▸ **Work item**
What is needed here is an exact copy of all the records below.

::::

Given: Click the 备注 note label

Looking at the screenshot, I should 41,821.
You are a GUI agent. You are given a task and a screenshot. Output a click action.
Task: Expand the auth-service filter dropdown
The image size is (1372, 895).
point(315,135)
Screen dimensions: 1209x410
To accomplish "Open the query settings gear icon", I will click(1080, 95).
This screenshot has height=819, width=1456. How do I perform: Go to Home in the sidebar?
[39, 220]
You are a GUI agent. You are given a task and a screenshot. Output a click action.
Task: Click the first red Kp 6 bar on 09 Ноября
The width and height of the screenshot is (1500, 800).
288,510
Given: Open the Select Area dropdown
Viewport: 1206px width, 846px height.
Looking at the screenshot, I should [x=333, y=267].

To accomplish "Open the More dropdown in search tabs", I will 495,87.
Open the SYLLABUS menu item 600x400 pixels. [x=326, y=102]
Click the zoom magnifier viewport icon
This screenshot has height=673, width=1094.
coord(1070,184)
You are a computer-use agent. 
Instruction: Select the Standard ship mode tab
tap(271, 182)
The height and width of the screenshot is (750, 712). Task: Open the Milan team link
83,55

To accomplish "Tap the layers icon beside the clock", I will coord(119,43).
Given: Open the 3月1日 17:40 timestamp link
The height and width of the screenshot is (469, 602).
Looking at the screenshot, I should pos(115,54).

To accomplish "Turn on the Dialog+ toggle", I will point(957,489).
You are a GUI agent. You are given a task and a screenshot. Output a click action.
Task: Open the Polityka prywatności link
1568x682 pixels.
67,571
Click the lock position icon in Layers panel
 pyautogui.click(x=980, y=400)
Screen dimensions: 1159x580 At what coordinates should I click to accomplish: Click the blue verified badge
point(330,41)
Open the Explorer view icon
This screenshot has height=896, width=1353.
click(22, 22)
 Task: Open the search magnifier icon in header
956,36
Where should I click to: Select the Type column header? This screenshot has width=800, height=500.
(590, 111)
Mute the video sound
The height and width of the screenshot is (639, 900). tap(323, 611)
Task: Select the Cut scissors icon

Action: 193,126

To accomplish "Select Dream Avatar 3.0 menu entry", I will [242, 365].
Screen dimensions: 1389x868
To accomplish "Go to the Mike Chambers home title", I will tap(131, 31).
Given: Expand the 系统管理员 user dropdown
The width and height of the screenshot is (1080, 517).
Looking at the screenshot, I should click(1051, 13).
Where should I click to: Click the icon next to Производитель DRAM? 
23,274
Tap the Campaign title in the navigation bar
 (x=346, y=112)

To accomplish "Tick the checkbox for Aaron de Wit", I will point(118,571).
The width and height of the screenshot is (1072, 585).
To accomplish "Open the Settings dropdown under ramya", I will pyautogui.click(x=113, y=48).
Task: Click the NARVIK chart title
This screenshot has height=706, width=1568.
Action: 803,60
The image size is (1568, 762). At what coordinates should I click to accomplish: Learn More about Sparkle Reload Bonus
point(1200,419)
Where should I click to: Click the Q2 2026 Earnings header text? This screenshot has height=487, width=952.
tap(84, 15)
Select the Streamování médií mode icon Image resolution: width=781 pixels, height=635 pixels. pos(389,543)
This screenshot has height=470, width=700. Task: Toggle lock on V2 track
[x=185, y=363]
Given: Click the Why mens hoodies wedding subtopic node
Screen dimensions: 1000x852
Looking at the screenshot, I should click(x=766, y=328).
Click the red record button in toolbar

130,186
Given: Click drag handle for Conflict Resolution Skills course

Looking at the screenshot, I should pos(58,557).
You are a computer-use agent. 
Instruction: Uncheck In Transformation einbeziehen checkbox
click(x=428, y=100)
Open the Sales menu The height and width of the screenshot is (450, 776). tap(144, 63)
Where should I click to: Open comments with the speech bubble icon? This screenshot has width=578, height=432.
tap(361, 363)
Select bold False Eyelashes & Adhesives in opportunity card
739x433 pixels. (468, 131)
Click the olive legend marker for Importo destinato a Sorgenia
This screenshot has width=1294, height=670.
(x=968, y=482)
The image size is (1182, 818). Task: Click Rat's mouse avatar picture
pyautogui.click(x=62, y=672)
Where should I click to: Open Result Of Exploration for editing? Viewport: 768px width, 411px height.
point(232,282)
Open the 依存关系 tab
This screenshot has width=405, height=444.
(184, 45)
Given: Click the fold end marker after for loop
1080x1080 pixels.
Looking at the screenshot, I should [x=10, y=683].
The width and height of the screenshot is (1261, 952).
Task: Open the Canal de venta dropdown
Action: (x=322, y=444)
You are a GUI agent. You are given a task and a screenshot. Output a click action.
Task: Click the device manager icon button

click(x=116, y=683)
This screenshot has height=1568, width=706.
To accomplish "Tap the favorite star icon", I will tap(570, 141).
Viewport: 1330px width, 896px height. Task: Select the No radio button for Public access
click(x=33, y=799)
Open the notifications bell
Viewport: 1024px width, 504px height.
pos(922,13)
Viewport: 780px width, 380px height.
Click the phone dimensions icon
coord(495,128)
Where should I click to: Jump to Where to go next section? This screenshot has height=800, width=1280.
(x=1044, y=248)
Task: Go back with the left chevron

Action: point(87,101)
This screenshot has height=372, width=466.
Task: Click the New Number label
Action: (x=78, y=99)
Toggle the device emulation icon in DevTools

::::

▸ **Answer**
Given: Click the 备注 note label

Looking at the screenshot, I should 41,821.
You are a GUI agent. You are given a task and a screenshot. Output a click action.
Task: Expand the auth-service filter dropdown
The image size is (1372, 895).
point(315,135)
Screen dimensions: 1209x410
To accomplish "Open the query settings gear icon", I will click(1080, 95).
This screenshot has height=819, width=1456. How do I perform: Go to Home in the sidebar?
[39, 220]
You are a GUI agent. You are given a task and a screenshot. Output a click action.
Task: Click the first red Kp 6 bar on 09 Ноября
The width and height of the screenshot is (1500, 800).
288,510
Given: Open the Select Area dropdown
Viewport: 1206px width, 846px height.
Looking at the screenshot, I should [x=333, y=267].

To accomplish "Open the More dropdown in search tabs", I will 495,87.
Open the SYLLABUS menu item 600x400 pixels. [x=326, y=102]
Click the zoom magnifier viewport icon
This screenshot has height=673, width=1094.
coord(1070,184)
You are a computer-use agent. 
Instruction: Select the Standard ship mode tab
tap(271, 182)
The height and width of the screenshot is (750, 712). Task: Open the Milan team link
83,55

To accomplish "Tap the layers icon beside the clock", I will coord(119,43).
Given: Open the 3月1日 17:40 timestamp link
The height and width of the screenshot is (469, 602).
Looking at the screenshot, I should pos(115,54).

To accomplish "Turn on the Dialog+ toggle", I will point(957,489).
You are a GUI agent. You are given a task and a screenshot. Output a click action.
Task: Open the Polityka prywatności link
1568x682 pixels.
67,571
Click the lock position icon in Layers panel
 pyautogui.click(x=980, y=400)
Screen dimensions: 1159x580 At what coordinates should I click to accomplish: Click the blue verified badge
point(330,41)
Open the Explorer view icon
This screenshot has height=896, width=1353.
click(22, 22)
 Task: Open the search magnifier icon in header
956,36
Where should I click to: Select the Type column header? This screenshot has width=800, height=500.
(590, 111)
Mute the video sound
The height and width of the screenshot is (639, 900). tap(323, 611)
Task: Select the Cut scissors icon

Action: 193,126

To accomplish "Select Dream Avatar 3.0 menu entry", I will [242, 365].
Screen dimensions: 1389x868
To accomplish "Go to the Mike Chambers home title", I will tap(131, 31).
Given: Expand the 系统管理员 user dropdown
The width and height of the screenshot is (1080, 517).
Looking at the screenshot, I should click(1051, 13).
Where should I click to: Click the icon next to Производитель DRAM? 
23,274
Tap the Campaign title in the navigation bar
 (x=346, y=112)

To accomplish "Tick the checkbox for Aaron de Wit", I will point(118,571).
The width and height of the screenshot is (1072, 585).
To accomplish "Open the Settings dropdown under ramya", I will pyautogui.click(x=113, y=48).
Task: Click the NARVIK chart title
This screenshot has height=706, width=1568.
Action: 803,60
The image size is (1568, 762). At what coordinates should I click to accomplish: Learn More about Sparkle Reload Bonus
point(1200,419)
Where should I click to: Click the Q2 2026 Earnings header text? This screenshot has height=487, width=952.
tap(84, 15)
Select the Streamování médií mode icon Image resolution: width=781 pixels, height=635 pixels. pos(389,543)
This screenshot has height=470, width=700. Task: Toggle lock on V2 track
[x=185, y=363]
Given: Click the Why mens hoodies wedding subtopic node
Screen dimensions: 1000x852
Looking at the screenshot, I should click(x=766, y=328).
Click the red record button in toolbar

130,186
Given: Click drag handle for Conflict Resolution Skills course

Looking at the screenshot, I should pos(58,557).
You are a computer-use agent. 
Instruction: Uncheck In Transformation einbeziehen checkbox
click(x=428, y=100)
Open the Sales menu The height and width of the screenshot is (450, 776). tap(144, 63)
Where should I click to: Open comments with the speech bubble icon? This screenshot has width=578, height=432.
tap(361, 363)
Select bold False Eyelashes & Adhesives in opportunity card
739x433 pixels. (468, 131)
Click the olive legend marker for Importo destinato a Sorgenia
This screenshot has width=1294, height=670.
(x=968, y=482)
The image size is (1182, 818). Task: Click Rat's mouse avatar picture
pyautogui.click(x=62, y=672)
Where should I click to: Open Result Of Exploration for editing? Viewport: 768px width, 411px height.
point(232,282)
Open the 依存关系 tab
This screenshot has width=405, height=444.
(184, 45)
Given: Click the fold end marker after for loop
1080x1080 pixels.
Looking at the screenshot, I should [x=10, y=683].
The width and height of the screenshot is (1261, 952).
Task: Open the Canal de venta dropdown
Action: (x=322, y=444)
You are a GUI agent. You are given a task and a screenshot. Output a click action.
Task: Click the device manager icon button

click(x=116, y=683)
This screenshot has height=1568, width=706.
To accomplish "Tap the favorite star icon", I will tap(570, 141).
Viewport: 1330px width, 896px height. Task: Select the No radio button for Public access
click(x=33, y=799)
Open the notifications bell
Viewport: 1024px width, 504px height.
pos(922,13)
Viewport: 780px width, 380px height.
Click the phone dimensions icon
coord(495,128)
Where should I click to: Jump to Where to go next section? This screenshot has height=800, width=1280.
(x=1044, y=248)
Task: Go back with the left chevron

Action: point(87,101)
This screenshot has height=372, width=466.
Task: Click the New Number label
Action: (x=78, y=99)
Toggle the device emulation icon in DevTools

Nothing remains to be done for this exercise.